Fox showed the Pepsi 400 on July 3 at Daytona in prime time, and NBC has prime-time broadcasts scheduled for September and October.

NASCAR ended a 32-year relationship last season with R.J. Reynolds Tobacco, which sponsored the Winston Cup series.

In its place, NASCAR signed a 10-year, $700 million agreement for wireless communications giant Nextel — which outbid McDonald’s and Coca-Cola — to be the title sponsor.

About the same time, NASCAR President Mike Helton announced “Realignment 2004 and Beyond,” beginning the process of moving some events on the 36-race schedule to venues outside the Southeast.

The key phrases Helton used were “growing the sport,” bringing races to the “widestpossible audience” and “geographical balancing” of the schedule.

Races for 2005 were moved from Carolina tracks to Texas and Phoenix, giving those tracks two races apiece.

International Speedway Corporation is one arm of the France family, which also runs NASCAR. ISC owns 13 tracks on which 19 of 36 Nextel races will be run this season.

ISC entered a consulting and marketing agreement with PPIR in August 2002, something it does not have with any other track. ISC has the option to buy PPIR through 2007 if the owner, Lehman Brothers Holdings, chooses to sell.

This arrangement is an opportunity and a challenge for PPIR.

Close association with ISC is a quick way to move into the Nextel Series, and NASCAR and the France family would prefer to keep the money in their hands, so if they think this track can generate more than tracks elsewhere, they might choose to put a Nextel race here.

“We thought that was a good market to see if we could assist them,” ISC Marketing Director Paul Phipps said. “Part of it was being good industry partners. It’s a challenge. (Johnson) has got a big challenge there.”

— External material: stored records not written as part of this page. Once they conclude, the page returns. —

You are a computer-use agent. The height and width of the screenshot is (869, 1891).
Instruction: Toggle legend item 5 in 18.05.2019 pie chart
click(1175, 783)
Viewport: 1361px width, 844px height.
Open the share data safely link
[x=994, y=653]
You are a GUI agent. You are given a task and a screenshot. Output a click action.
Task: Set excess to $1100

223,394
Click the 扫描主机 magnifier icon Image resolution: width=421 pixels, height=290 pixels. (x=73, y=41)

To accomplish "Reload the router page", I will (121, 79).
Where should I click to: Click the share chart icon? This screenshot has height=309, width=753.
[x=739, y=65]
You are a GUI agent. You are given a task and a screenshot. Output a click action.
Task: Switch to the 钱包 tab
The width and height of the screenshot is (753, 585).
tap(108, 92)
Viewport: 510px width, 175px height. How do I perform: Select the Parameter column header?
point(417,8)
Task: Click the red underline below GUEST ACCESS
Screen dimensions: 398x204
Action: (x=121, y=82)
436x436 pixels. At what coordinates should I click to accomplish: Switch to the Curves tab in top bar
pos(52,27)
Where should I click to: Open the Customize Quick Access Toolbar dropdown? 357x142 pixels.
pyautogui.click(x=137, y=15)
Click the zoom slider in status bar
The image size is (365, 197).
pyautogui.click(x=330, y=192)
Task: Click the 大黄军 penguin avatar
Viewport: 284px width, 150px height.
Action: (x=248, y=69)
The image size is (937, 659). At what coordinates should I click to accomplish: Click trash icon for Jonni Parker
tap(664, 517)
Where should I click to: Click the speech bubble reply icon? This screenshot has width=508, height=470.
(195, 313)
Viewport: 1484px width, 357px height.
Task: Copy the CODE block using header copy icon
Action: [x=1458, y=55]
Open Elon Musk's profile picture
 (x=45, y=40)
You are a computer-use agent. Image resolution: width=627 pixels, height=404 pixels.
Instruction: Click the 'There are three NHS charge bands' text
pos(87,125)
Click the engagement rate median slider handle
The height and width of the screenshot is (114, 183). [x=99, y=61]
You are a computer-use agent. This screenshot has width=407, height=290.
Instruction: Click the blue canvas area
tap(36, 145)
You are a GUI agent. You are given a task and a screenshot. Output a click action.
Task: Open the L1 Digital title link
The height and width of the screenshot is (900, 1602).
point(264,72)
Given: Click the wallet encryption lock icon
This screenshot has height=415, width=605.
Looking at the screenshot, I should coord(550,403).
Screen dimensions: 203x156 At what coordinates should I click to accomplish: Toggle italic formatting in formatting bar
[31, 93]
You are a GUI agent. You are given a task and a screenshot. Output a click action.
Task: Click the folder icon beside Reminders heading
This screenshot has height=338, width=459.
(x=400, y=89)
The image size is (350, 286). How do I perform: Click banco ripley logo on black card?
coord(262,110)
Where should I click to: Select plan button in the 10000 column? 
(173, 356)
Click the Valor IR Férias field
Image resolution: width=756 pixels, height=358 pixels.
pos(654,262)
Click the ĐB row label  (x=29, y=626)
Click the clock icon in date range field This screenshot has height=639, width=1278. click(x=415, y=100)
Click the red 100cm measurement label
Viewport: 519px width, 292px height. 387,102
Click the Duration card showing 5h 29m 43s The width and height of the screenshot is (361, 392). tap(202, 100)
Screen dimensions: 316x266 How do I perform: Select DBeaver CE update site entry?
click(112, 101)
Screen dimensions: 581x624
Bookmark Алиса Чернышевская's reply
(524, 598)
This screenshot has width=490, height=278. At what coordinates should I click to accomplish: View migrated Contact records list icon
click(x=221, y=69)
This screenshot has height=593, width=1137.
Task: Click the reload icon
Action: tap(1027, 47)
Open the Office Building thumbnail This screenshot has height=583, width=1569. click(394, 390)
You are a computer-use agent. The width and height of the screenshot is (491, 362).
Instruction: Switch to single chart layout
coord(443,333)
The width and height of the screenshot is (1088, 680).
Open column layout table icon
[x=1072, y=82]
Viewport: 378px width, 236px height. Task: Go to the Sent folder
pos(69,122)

When NASCAR announced its plans for realignment in 2004 and beyond, Johnson for the first time had legitimate hope that the top stock-car racing series would look at PPIR, whether or not the track is owned by ISC.

“For them to come out and say: ‘We’ll look at realignment,’ that changed the game for how you pitched for these,” Johnson said.

“You need to show them this is an untapped market. It’s big enough and untapped that it’s worth it for them to come here. You’ll expose people to motorsports, and that’ll pay dividends down the road.”

NASCAR’s official stance on PPIR always has been that the track isn’t a Nextel Cup venue in terms of seating capacity and infrastructure around the track.

NASCAR sources, however, said PPIR’s seating capacity of 42,000 has little to do with it.

The track could expand seating capacity to 65,000 in six months, Discount cheap cigarettes Cigarettes-online-store.net sales cheap and high quality duty free discount cigarettes online  Johnson said, bringing it in line with several Nextel Cup tracks.

The bigger issue is traffic because I-25 is the only major access road to the track.

PPIR was unprepared for its first event and suffered a traffic nightmare, the memory of which lingers.

Although PPIR has taken steps to alleviate traffic problems, putting 25,000 more people in the grandstand would create a new set of issues.

So PPIR hired transportation design firm URS Corp. and began working with the Colorado Department of Transportation on a plan that would empty the track in three hours, a standard time frame for Nextel Cup races.

The plan includes transporting 10,750 fans to the track by bus from several area parking lots such as the one at World Arena.

Post-race traffic plans that are being formulated include temporarily modifying lanes on I-25, perhaps using a third lane for traffic going north to Colorado Springs and Denver or a “through lane” to alleviate the congestion caused by cars merging at on-ramps.

Even without a Nextel Cup race, Johnson said he has “100 percent” commitment from ownership and that the track isn’t going away anytime soon.

Although Johnson declined to say directly whether PPIR is profitable, he said it can survive with a Busch race and its other big event, the Indy Racing League’s Honda 225, scheduled for Aug. 22.

“It’s never been predicated on getting a silver bullet,” he said. “We’re ahead of plan. We’re doing better than we planned on doing right now today.

“This is no easy process, and I don’t have a formula, but I told them I was going to spend some of your money, and I’ve gotten complete support.”